Can we choose our ethnic identities based on random obsessions?

The World
Brian Dolphin (in fox mask) and his music group Ukrainian Village Voices. The group went caroling door to door to celebrate Koliada, an ancient pagan tradition in Ukraine.

Most Americans come from many other places, but what if your family has been here so long that it feels like you’re from no particular place at all? That can start to feel alienating, especially in a city like New York, where every other person on the sidewalk is speaking a different language.

I met Brian Dolphin for the first time when he arrived in my apartment, wearing a fox mask, and singing ancient Ukrainian songs. This was in January — before Ukraine became a daily fixture on the news.

Brian is the founder and musical director of Ukrainian Village Voices. The group announced they’d be caroling door-to-door to celebrate Koliada, an ancient pagan tradition in Ukraine, so I invited them over.

I was born in Ukraine, but don’t speak any Ukrainian, or own an embroidered blouse — I’d never even heard of this holiday. Brian, on the other hand was born in the US. The irony of all this was not lost on me. Still, I assumed his family connection to Ukraine must be strong. It turns to be more of a “maybe.”

When asked who, exactly, in his family came from Ukraine, Brian replied, “It’s either my great… no it’s my great, great on my father’s side; my father’s father’s father’s father. I think that’s how it works.”

What you should do: Echo the article on choosing an ethnic identity word for word, beginning at the words "Can we choose" and stopping after the words "on the news.". The rows are separate material and do not relate to the text.

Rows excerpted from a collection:
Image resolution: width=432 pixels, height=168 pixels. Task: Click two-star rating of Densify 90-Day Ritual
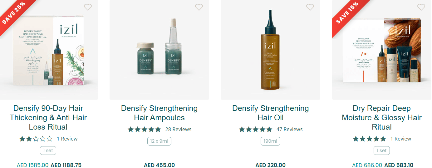[36, 139]
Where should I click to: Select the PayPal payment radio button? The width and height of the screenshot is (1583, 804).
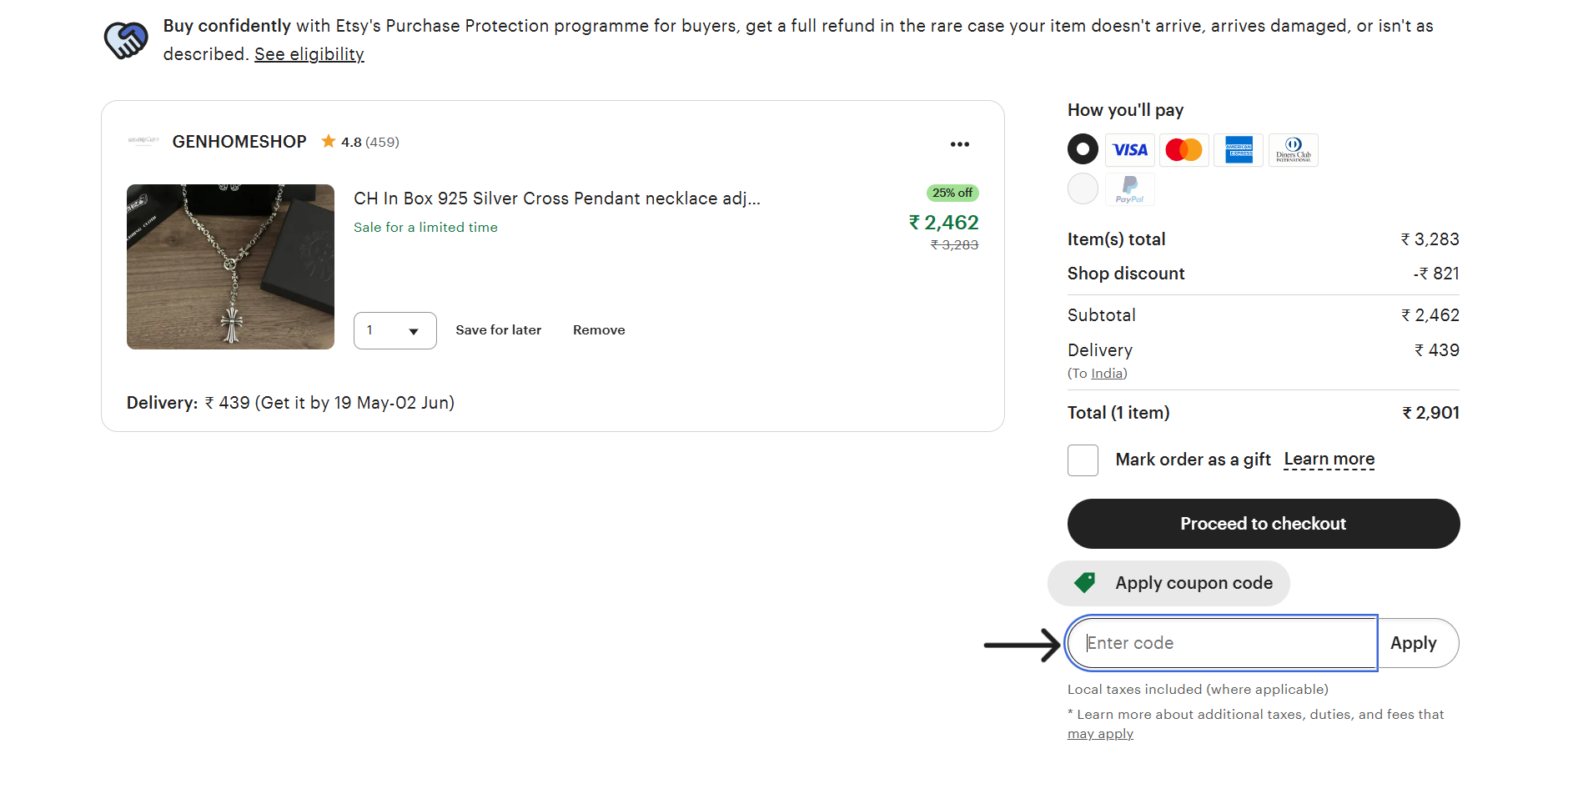(1083, 188)
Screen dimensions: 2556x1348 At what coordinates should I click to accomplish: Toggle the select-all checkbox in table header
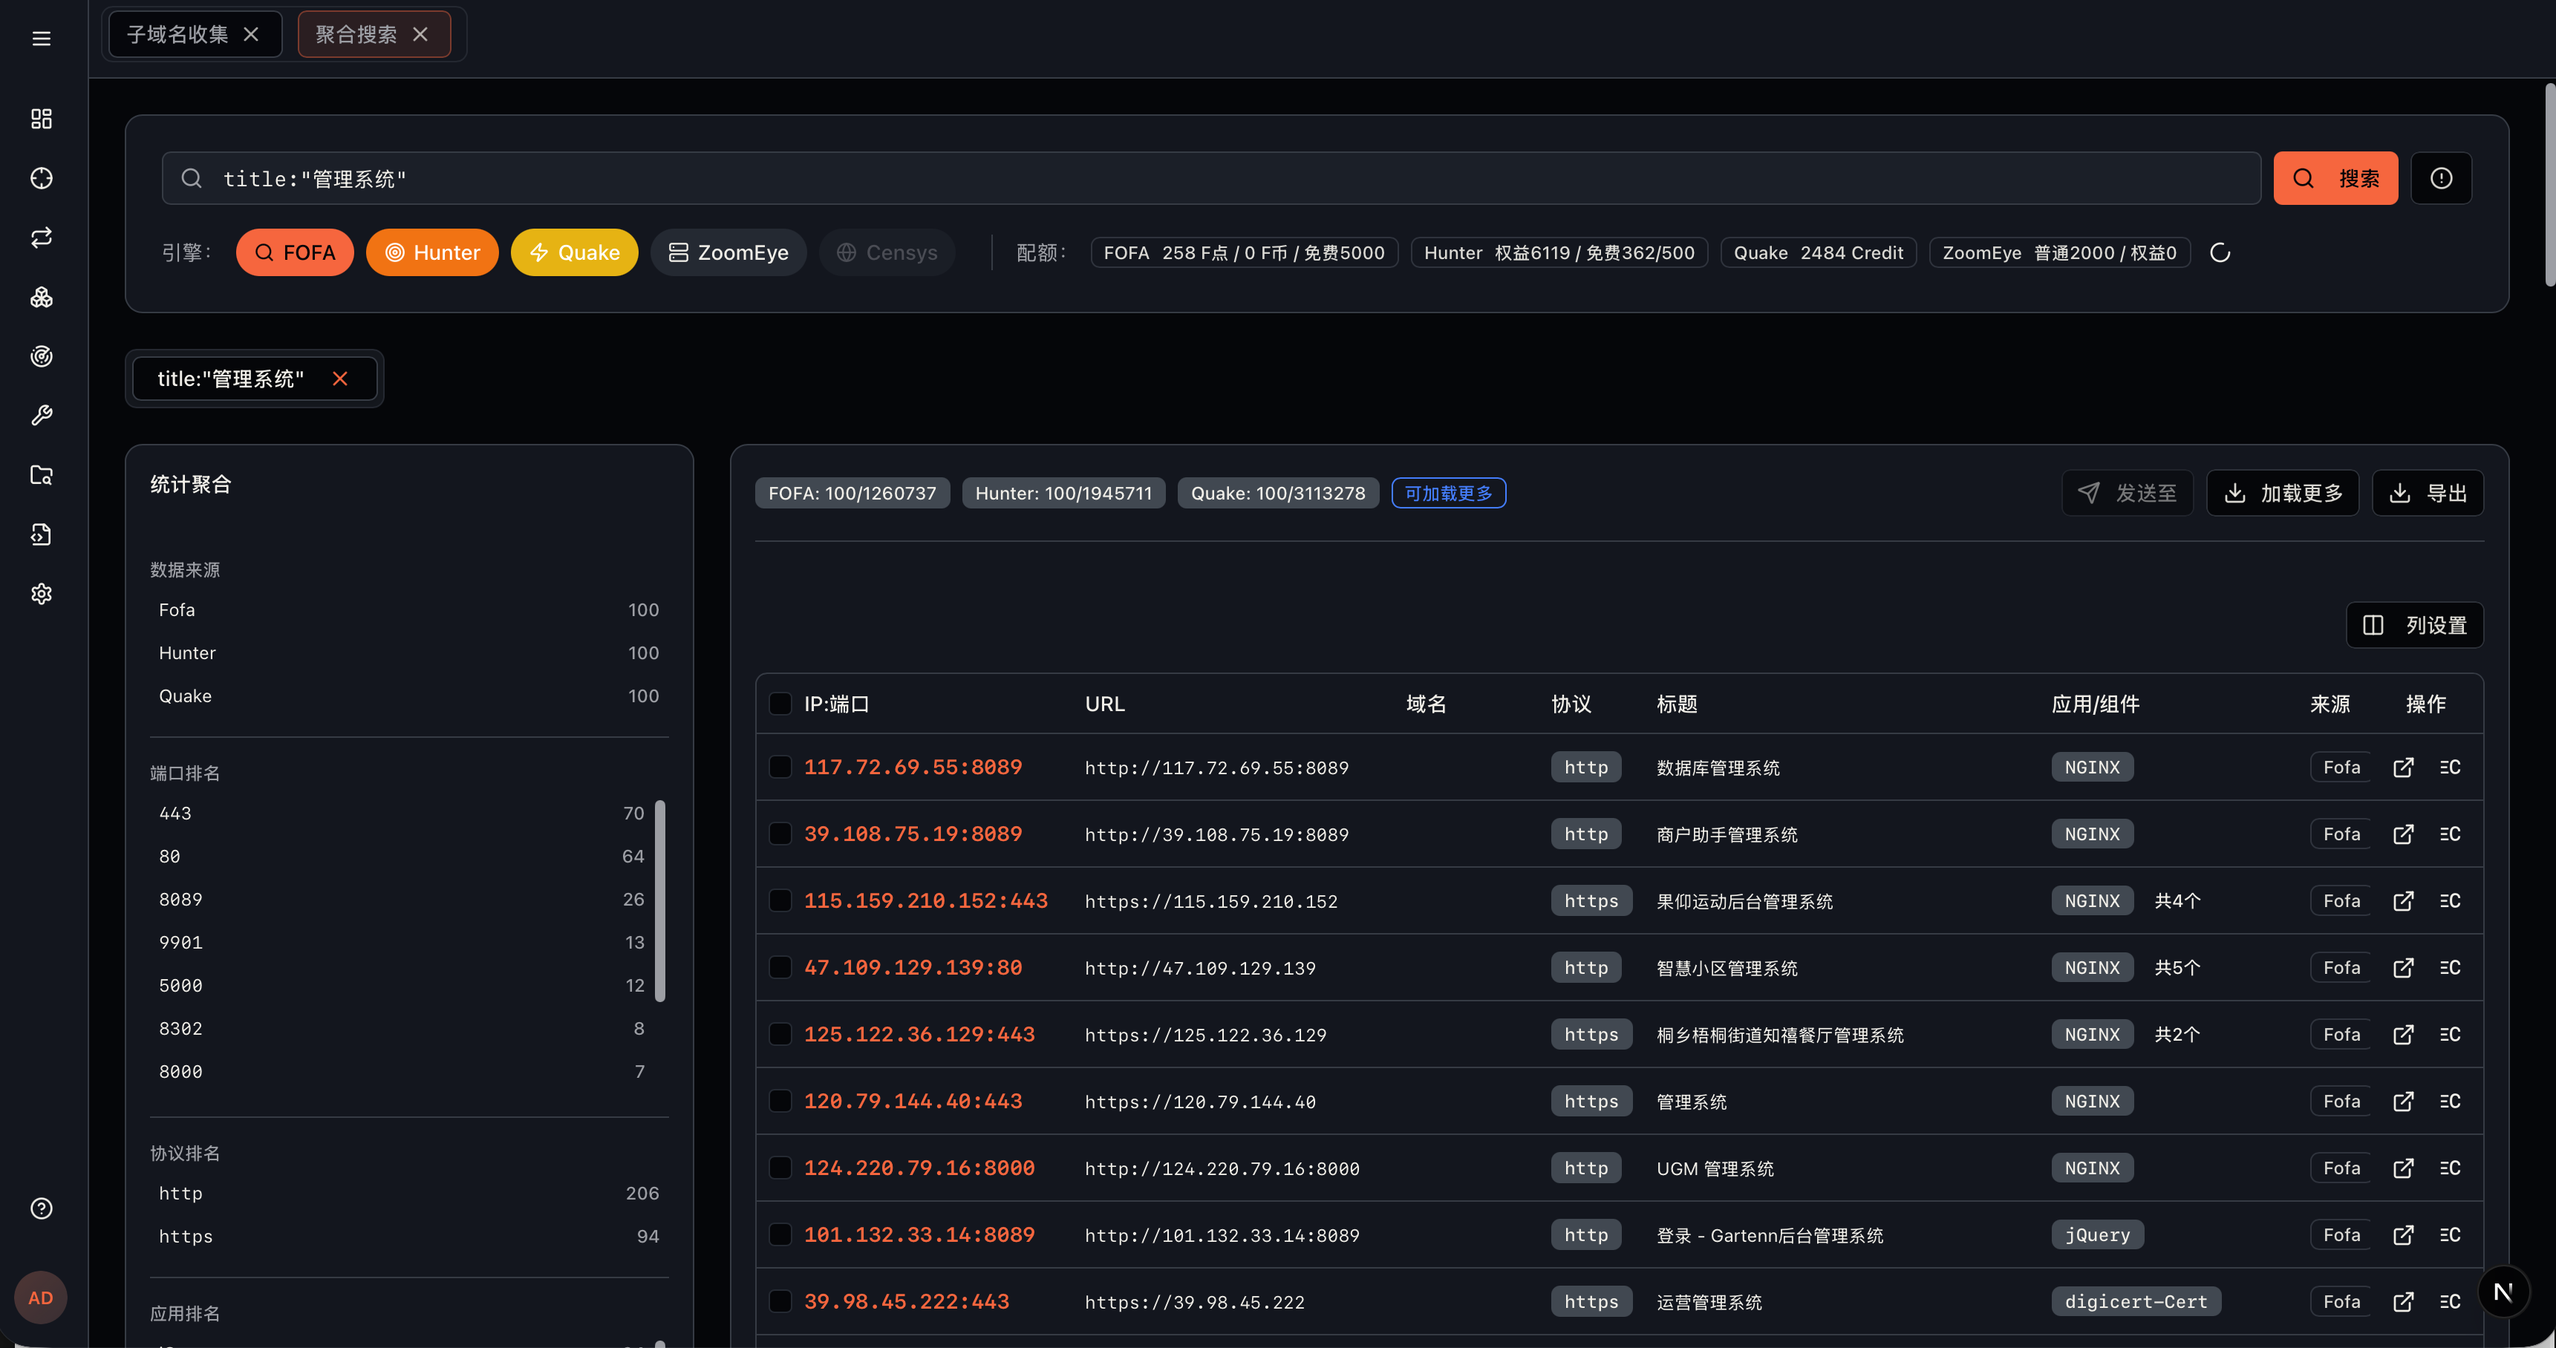coord(780,704)
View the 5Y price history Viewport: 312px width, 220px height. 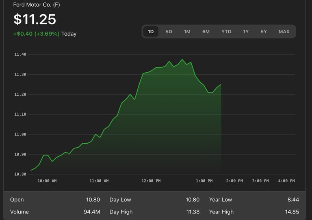(264, 32)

Output of the exercise:
Can we choose our ethnic identities based on random obsessions?

The World
Brian Dolphin (in fox mask) and his music group Ukrainian Village Voices. The group went caroling door to door to celebrate Koliada, an ancient pagan tradition in Ukraine.

Most Americans come from many other places, but what if your family has been here so long that it feels like you’re from no particular place at all? That can start to feel alienating, especially in a city like New York, where every other person on the sidewalk is speaking a different language.

I met Brian Dolphin for the first time when he arrived in my apartment, wearing a fox mask, and singing ancient Ukrainian songs. This was in January — before Ukraine became a daily fixture on the news.